LAWS(MAD)-1998-2-19

T MANICKAM Vs. AYYANAR COFFEE AND CO

Decided On February 17, 1998
T MANICKAM DECEASED Appellant
V/S
AYYANAR COFFEE AND CO THROUGH ITS PARTNER C S RAJENDRAN Respondents

JUDGEMENT

(1.) THE petitioner is the tenant under the respondent. THE respondent filed R. C. O. P. No. 62 of 1986 on the file of the Rent Controller, tuticorin to evict the petitioner herein on the ground of wilful default in payment of rent and for owner's occupation. THE rent Controller by his order dated 6. 3. 1989 ordered eviction only on the ground of wilful default. So far as the requirement of the landlord for owner occupation is concerned, the Rent Controller negatived the claim of the respondent. As against this order of the Rent Controller, the petitioner preferred an appeal in R. C. A. No. 15 of 1989 on the file of the Rent Control appellate Authority, Tuticorin who confirmed the order of the Rent Controller and dismissed the appeal in and by his judgment dated 27. 2. 1992. Aggrieved by the same the present revision has been filed.

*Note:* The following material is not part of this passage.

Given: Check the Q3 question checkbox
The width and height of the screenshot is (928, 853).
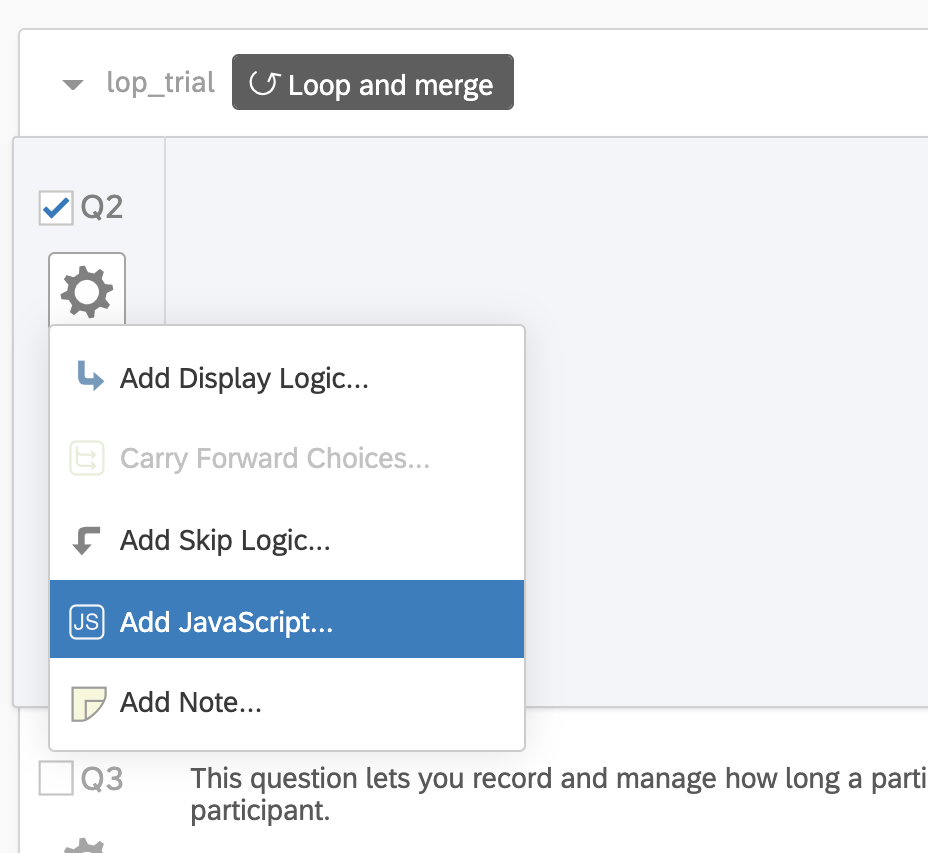Looking at the screenshot, I should [x=56, y=778].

(2.) MR. T. R. Rajagopalan, the learned senior counsel and additional Advocate General on behalf of the petitioner contended that the respondent has stated in the petition that the petitioner has committed default in paying the rent from February, 1985 to June, 1986. But however admittedly the arrears had been paid before the first hearing of the petition that is on 11. 8. 1986. Hence in view of the judgment reported in Jabbar v. Abdul Bari, (1997)2 M. L. J. 181, the petitioner cannot be said to have committed any wilful default. Hence, the eviction petition ought to have been dismissed. But both the authorities below have concurrently found that the petitioner committed default in the payment of rents, subsequently to the filing of the petition, for ten months and on 18. 6. 1987 the arrears of rent for 10 months had been paid to the respondent herein and this will amount to wilful default and ordered eviction. Both the authorities are not correct in finding that the default committed by the petitioner during the pendency of the proceedings would amount to wilful default. Further the learned senior counsel contended that the door No. 143 is not in existence and as such the petition is liable to be dismissed.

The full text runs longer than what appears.